TEXT PASSAGE |

┏━━

Now to me food is primal. It’s up there with fucking, sunshine and good music as things that are just innately enjoyable. I know not everyone feels like that and I think it is one of the most horrible aspects of human development and its heavy dependence on environmental conditions that those primalities like food can be effectively decoded, broken and left as little more than unenjoyable necessity.

I am also British, but unless you haven’t picked up from my tone in other articles, I’m about as patriotic as a space nomad. Countries are arbitrary, I am not blessed to be British, I live in an unholy, flag-waving Conservative hell-hole. None of it makes evolutionary sense anyway, one day Britain will not even exist as a landmass, everything that lives on it will be dead, and even if it survives the next 4 billion years or so the sun will consume everything in a fireball, so gripping on to ‘nationality’ as a part of your identity to make you feel safe is like clasping a piece of kitchen towel as a floatation device when you’ve just leapt off a sinking ship. It’s fucking useless.

┗━━

DATASET SECTION |
┏━━

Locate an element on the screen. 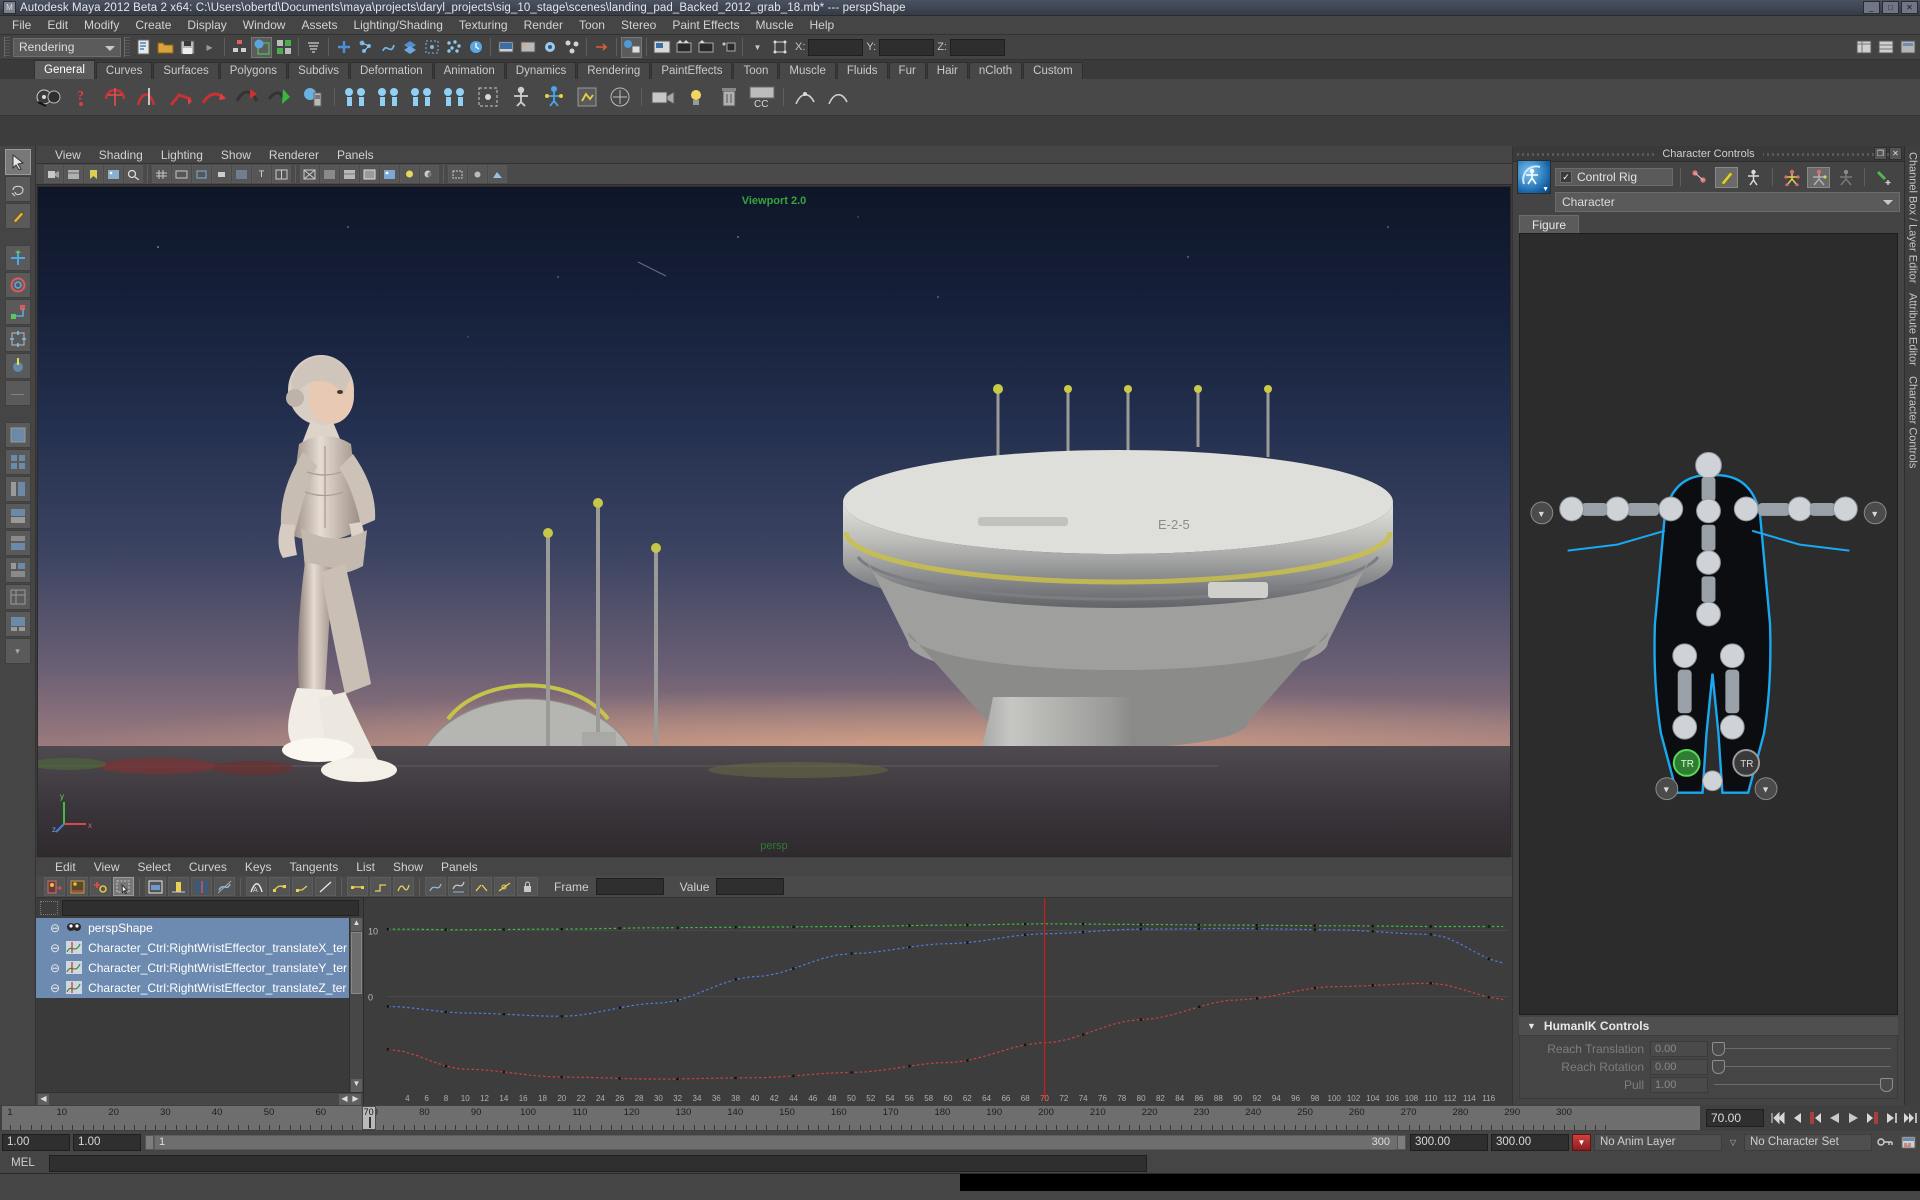  menu-lighting-shading: Lighting/Shading is located at coordinates (398, 26).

┗━━

Rewrite the passage on food starting at "Now to me food" and ending at "than unenjoyable necessity.", changing "food" to "cooking".

Now to me cooking is primal. It’s up there with fucking, sunshine and good music as things that are just innately enjoyable. I know not everyone feels like that and I think it is one of the most horrible aspects of human development and its heavy dependence on environmental conditions that those primalities like cooking can be effectively decoded, broken and left as little more than unenjoyable necessity.